--- Stored items ---
════════

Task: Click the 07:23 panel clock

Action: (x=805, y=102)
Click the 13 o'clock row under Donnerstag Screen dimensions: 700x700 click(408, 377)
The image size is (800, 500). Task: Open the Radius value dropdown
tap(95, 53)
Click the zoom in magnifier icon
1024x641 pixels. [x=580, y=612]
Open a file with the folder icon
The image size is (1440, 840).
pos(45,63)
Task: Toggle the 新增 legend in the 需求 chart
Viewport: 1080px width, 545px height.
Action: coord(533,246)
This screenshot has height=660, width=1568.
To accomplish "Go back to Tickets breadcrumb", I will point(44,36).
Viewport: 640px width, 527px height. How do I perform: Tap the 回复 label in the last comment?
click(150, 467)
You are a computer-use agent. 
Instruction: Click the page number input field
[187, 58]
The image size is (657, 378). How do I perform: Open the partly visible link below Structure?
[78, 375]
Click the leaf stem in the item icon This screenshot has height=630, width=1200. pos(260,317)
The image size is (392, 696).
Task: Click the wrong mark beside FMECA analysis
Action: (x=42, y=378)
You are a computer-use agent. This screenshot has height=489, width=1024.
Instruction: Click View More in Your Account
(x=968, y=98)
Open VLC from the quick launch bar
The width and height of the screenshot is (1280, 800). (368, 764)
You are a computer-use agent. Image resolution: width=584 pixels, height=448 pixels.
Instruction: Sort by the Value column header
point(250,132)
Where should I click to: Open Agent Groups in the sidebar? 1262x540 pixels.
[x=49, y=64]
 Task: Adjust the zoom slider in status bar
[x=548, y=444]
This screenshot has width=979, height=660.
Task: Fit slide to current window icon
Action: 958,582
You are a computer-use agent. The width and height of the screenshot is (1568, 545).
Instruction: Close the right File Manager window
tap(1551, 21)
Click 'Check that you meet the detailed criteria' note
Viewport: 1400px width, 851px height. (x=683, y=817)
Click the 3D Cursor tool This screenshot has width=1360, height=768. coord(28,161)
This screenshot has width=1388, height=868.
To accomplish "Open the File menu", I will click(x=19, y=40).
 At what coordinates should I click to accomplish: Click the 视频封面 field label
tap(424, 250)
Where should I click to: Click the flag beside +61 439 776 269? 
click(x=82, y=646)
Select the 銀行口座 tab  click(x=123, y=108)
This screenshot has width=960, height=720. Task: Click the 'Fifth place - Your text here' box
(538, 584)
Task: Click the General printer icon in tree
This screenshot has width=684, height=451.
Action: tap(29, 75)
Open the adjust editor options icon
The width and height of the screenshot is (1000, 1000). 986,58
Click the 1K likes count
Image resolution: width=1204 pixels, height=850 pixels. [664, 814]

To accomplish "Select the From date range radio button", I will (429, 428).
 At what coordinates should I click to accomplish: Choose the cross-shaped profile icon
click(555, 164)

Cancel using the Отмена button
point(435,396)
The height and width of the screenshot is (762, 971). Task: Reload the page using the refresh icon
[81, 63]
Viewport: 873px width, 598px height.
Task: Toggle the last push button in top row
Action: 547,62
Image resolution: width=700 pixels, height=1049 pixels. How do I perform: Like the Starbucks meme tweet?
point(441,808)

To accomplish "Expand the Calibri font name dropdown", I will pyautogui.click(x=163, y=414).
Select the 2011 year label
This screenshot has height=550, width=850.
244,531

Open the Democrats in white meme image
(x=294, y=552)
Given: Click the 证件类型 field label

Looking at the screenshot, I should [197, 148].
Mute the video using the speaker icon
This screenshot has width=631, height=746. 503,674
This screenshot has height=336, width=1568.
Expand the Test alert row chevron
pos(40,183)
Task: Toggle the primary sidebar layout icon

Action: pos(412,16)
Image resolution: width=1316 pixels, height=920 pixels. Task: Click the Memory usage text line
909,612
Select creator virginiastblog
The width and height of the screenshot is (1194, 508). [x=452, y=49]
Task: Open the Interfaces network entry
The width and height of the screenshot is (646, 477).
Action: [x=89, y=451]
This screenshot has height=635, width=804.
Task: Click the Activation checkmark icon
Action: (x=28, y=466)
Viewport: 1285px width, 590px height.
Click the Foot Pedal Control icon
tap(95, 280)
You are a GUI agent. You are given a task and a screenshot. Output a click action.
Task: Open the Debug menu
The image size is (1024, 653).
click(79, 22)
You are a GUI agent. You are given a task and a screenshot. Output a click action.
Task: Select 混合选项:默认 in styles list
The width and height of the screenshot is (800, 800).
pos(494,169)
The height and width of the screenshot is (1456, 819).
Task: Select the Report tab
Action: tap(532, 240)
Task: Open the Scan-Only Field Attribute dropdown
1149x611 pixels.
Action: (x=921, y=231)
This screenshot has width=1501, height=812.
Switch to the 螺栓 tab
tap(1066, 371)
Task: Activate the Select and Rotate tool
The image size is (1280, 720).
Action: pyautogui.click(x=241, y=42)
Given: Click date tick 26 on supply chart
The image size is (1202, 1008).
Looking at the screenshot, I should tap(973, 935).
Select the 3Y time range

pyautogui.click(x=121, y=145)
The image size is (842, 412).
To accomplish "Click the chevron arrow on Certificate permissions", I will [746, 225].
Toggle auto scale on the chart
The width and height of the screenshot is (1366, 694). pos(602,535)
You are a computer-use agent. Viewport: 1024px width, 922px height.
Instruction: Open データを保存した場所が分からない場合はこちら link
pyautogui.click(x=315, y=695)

════════

--- Task item ---
Count how many lines of the entries contain the word "computer", and respond with that count only.

--- Output for this exercise ---
5